You wonder why the rapid-fire film montages of the '60s almost never show Bill Russell. The music of the Beatles always is played in the background ("You say you want a rev-o-loo-tion...."), and the fire hoses in Selma merge into the assassinations of two Kennedys and Martin Luther King Jr. and then into psychedelic distortions and then into Hank Aaron at bat or Joe Namath on the run and then into the war in Vietnam and Muhammad Ali at the draft board...but never does the picture of Russell grace the screen. Why? No athlete has dominated any team sport for any decade the way Russell dominated pro basketball in the '60s.
You look back at Russell's success—his team, the Boston Celtics, won the NBA title in nine of the 10 years of the '60s and in 11 of the 13 years he played center—and you think that his place in history is assured. He was the MVP five times. He was the first black coach of a major U.S. professional team, winning the NBA title in two of his three seasons as the Celtic player-coach. He was an innovator, changing his sport by virtually inventing the blocked shot and tipping the game's balance from offensive flash to defensive tenacity. What more did he have to do?

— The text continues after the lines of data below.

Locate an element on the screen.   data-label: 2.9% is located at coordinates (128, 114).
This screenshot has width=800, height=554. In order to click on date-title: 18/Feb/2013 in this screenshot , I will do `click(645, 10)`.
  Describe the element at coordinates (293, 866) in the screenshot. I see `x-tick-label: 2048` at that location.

"Before Russell came along, no one ever had blocked shots in the pros or forced teams out of their offensive patterns," former Celtic coach Red Auerbach once said. "He put a whole new sound in the game, the sound of his footsteps. A guy would be going in all alone for a layup, and he'd hear the sound of those footsteps behind him. After this happened a few times, guys started hearing Russell's footsteps even when he wasn't there."
You wonder if he arrived on the scene too early, before the NBA became "Fan-tas-tic." You wonder if Russell's long battle with Wilt Chamberlain has, with time, been misread: Is it easier now to gasp at the idea of a player scoring 100 points in a single game than at 11 championships in 13 years? Is it easier to look at the other Hall of Famers on the old Celtics and say, "Well, Russell always had a good team around him," than to remember that he was the soul of the team?
You wonder, too—probably wonder the most—about how much Russell's own personality has contributed to his strangely quiet place. He is one of the most cantankerous figures ever to have walked across the American sports page. Few other athletes spoke their minds more often on more controversial subjects. No other athlete did less to curry favor with the fan. From the time he arrived with the Celtics as a 6'9‚Äö√Ñ√∂‚àö√±‚àöœÄ" rookie in 1956, fresh from two NCAA championships at the University of San Francisco, he was his own man. He romanced no one, danced for no one. He played basketball. Period.
"What I'm resentful of, you know, is when they say you owe the public this and owe the public that," he said in a Saturday Evening Post article in 1964. "You owe the public the same thing it owes you. Nothing.... I'd say I'm like most people in this type of life; I have an enlarged ego. I refuse to misrepresent myself. I refuse to smile and be nice to the kiddies. I don't think it is incumbent upon me to set a good example for anybody's kids but my own."
He refused to sign autographs. He consistently lacerated the city of Boston and the people who cheered him, citing examples of racism. At a time when the black athlete was quietly pushing back the remaining barriers on the playing fields and the rosters, Russell was loudly calling for faster and broader change. His game was to keep people off-balance. He did this with Chamberlain, greeting his adversary warmly one day, then walking past him silently the next, always leaving Wilt to wonder who this large, bearded guy really was. He did this with the world in general, sometimes laughing with the loudest cackle imaginable, at other times turning distant.
Do the people who write history remember the rebuff better than the rebound? Do they remember his refusal to attend his induction into the Hall of Fame more than the reasons for the induction? Earlier this year, Russell returned to Boston, the city he hated, for one spring weekend to do a job he never would do before. He signed autographs. The price for autographing a piece of paper was $295 and a basketball $495. The local press, of course, did an easy tap dance on his head. You had to laugh. The greatest basketball player of his time—sorry, Wilt—still couldn't care less what people thought.